Internet era un riesgo emergente en 1995, al igual que lo es Bitcoin hoy en día. Para 1995, internet era ampliamente reconocido en el discurso; no era un secreto tecnológico. Sin embargo, era poco comprendido o aplicado por las empresas, y pocas, salvo las nuevas startups de internet, hacían mucho esfuerzo por aprender sobre ello o siquiera monitorearlo como un riesgo.

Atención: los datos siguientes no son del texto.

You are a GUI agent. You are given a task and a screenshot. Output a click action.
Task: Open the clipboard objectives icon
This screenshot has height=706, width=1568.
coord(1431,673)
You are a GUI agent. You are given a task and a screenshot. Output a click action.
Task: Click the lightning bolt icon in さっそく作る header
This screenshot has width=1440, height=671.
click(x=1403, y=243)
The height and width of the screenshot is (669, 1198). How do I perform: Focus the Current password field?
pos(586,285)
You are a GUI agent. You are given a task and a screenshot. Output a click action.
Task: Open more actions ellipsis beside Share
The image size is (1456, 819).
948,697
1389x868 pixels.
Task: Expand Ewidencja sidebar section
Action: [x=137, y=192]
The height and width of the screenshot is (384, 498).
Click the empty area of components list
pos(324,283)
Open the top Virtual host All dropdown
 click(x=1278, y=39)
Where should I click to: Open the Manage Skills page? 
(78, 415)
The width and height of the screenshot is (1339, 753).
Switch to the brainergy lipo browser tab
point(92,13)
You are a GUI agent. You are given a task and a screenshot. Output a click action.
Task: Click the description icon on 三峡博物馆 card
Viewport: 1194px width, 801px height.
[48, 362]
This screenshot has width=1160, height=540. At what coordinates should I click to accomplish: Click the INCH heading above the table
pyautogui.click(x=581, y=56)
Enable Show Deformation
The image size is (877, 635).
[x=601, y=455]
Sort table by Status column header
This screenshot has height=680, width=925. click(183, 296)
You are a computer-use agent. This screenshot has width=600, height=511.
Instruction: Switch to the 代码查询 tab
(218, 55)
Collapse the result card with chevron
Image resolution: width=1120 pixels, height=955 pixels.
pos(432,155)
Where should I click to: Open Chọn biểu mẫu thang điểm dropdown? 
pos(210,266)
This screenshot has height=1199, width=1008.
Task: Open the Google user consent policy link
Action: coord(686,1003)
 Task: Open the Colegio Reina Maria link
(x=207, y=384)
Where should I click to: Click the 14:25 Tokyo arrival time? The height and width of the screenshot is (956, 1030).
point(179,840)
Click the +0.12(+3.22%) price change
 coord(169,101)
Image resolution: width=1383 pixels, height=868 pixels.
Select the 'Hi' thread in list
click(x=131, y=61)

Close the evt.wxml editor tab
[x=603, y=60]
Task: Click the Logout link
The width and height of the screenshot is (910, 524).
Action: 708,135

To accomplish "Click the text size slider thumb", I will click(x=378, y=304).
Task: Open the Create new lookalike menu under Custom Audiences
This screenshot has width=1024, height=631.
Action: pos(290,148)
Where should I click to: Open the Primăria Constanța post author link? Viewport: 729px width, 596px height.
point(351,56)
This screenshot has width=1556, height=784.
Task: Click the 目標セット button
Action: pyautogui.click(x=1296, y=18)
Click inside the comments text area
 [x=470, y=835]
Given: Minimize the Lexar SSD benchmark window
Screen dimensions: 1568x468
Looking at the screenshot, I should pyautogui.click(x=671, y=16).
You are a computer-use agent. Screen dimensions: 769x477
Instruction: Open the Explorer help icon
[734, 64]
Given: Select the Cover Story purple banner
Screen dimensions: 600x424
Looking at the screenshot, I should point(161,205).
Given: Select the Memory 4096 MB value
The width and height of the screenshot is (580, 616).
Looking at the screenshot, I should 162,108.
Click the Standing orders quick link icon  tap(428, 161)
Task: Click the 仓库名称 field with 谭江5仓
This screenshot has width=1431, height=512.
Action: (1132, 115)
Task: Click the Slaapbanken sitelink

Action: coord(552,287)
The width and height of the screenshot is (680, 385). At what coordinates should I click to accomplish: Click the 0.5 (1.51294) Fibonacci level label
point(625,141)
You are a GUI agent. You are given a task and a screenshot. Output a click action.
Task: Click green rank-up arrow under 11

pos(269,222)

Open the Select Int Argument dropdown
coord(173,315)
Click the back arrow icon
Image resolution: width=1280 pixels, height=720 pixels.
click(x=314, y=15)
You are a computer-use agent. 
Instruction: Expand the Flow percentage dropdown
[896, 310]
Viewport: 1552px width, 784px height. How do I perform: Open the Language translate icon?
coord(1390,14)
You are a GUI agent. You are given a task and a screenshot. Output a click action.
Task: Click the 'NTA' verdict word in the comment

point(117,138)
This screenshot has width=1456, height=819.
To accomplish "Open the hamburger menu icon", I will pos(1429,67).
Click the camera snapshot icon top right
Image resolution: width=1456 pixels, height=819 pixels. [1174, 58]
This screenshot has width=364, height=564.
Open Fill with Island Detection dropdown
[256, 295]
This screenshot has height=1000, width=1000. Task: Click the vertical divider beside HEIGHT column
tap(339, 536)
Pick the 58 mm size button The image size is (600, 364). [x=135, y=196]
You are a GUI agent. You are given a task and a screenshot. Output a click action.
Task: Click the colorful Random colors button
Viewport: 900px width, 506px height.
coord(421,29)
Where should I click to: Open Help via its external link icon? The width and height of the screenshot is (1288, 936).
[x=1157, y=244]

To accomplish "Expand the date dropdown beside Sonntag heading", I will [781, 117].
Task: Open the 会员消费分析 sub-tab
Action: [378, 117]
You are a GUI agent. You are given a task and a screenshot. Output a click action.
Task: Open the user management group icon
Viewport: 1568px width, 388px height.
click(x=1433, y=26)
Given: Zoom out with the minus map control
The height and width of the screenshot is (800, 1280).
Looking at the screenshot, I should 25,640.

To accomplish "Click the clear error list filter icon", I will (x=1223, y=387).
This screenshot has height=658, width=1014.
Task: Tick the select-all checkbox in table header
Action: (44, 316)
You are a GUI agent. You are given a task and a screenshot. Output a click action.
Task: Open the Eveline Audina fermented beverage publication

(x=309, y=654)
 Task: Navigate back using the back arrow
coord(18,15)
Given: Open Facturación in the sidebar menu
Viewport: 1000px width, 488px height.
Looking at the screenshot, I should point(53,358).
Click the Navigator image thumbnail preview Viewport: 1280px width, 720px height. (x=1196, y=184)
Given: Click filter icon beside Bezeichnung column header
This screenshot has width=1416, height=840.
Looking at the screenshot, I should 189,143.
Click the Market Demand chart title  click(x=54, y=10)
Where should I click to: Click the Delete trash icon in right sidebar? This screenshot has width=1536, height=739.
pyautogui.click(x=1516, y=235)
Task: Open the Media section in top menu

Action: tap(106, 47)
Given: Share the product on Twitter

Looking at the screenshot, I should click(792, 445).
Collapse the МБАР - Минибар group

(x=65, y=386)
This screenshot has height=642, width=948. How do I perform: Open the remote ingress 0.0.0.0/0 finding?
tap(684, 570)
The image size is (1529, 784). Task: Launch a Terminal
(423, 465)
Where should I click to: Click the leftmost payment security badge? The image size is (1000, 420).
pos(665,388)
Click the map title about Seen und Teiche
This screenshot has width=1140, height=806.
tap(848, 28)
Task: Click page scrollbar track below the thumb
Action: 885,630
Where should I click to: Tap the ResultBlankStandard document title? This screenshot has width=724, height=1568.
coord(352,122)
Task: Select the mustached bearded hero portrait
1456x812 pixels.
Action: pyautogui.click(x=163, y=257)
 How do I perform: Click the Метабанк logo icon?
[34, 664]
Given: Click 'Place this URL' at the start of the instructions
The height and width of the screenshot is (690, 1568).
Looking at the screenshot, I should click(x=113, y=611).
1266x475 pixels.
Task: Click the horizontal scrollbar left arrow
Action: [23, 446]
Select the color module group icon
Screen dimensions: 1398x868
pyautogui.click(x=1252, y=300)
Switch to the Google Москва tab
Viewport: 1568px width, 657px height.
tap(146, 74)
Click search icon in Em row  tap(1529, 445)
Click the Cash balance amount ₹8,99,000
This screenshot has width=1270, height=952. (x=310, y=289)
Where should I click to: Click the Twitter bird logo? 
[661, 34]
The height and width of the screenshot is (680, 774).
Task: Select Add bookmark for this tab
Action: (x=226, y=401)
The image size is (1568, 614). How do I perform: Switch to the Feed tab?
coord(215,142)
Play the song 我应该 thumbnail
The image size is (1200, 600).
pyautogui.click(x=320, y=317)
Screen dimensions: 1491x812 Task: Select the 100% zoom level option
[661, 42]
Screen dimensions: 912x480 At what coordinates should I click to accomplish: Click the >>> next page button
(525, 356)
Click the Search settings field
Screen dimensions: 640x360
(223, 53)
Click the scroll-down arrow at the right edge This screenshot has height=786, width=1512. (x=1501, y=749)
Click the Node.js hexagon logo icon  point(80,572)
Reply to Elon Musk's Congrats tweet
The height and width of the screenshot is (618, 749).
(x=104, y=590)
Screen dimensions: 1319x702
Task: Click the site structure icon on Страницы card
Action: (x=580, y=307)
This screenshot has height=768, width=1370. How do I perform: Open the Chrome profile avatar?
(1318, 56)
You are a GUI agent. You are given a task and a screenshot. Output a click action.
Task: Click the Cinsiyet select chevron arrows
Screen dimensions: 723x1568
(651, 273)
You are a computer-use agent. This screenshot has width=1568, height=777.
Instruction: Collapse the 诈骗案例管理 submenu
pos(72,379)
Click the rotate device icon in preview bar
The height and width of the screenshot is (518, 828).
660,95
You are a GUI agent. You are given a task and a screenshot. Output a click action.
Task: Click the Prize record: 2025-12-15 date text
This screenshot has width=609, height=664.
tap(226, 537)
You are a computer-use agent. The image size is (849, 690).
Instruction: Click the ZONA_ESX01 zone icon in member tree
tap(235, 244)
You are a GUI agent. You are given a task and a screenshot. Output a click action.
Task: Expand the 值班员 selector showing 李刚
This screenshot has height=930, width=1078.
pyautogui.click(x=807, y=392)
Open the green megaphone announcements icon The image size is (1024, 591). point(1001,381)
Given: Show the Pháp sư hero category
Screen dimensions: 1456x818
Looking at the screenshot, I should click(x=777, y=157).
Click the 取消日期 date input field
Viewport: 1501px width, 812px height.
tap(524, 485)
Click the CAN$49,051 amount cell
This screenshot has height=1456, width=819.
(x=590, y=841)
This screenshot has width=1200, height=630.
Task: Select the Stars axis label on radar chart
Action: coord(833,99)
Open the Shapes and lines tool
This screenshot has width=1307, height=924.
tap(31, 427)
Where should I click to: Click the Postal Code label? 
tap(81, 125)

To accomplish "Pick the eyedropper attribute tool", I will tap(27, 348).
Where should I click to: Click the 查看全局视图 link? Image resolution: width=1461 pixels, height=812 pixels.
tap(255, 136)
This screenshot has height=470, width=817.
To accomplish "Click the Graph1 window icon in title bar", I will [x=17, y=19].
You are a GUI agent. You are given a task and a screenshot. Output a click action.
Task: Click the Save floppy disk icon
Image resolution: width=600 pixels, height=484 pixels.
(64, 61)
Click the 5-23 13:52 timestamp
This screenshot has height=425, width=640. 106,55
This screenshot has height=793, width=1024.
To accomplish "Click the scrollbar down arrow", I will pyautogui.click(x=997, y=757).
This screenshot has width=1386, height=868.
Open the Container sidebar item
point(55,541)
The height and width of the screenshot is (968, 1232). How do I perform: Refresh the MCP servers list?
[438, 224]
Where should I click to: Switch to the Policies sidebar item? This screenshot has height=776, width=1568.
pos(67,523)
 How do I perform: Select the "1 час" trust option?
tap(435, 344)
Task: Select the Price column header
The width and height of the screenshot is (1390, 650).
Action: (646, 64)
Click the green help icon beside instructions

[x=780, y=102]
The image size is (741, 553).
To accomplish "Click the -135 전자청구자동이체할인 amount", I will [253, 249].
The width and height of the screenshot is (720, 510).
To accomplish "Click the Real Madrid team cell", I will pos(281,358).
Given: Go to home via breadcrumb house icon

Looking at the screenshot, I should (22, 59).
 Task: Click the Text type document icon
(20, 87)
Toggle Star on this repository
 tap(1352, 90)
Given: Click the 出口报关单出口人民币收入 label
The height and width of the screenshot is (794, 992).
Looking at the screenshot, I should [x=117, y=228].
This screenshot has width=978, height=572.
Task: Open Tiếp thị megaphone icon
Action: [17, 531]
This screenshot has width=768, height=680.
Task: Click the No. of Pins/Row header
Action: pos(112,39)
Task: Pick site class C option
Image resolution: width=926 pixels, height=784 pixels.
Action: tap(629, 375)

Al igual que internet en 1995, Bitcoin es ampliamente reconocido, pero poco comprendido o aplicado por las empresas, salvo aquellas que operan principalmente en la economía de Bitcoin. Para 1995, internet había evolucionado desde sus orígenes en los años 60 mediante la adición de nuevas capas de protocolos, hasta alcanzar un nivel de usabilidad que encendió su crecimiento explosivo.
Bitcoin ha estado evolucionando de manera similar desde su creación en 2009, mejorando gradualmente la usabilidad y abstrayendo la complejidad. Al igual que con internet, el número de usuarios de Bitcoin ha ido creciendo lentamente (https://bitcoinmagazine.com/markets/an-objective-look-at-bitcoin-adoption) mientras estas mejoras tecnológicas han estado ocurriendo. Como con internet, no sabremos qué mejora será la chispa que encienda la adopción explosiva hasta después, pero ya tenemos datos desde 2022 en adelante que muestran “fragmentos incrustados en el presente” (Roger Spitz).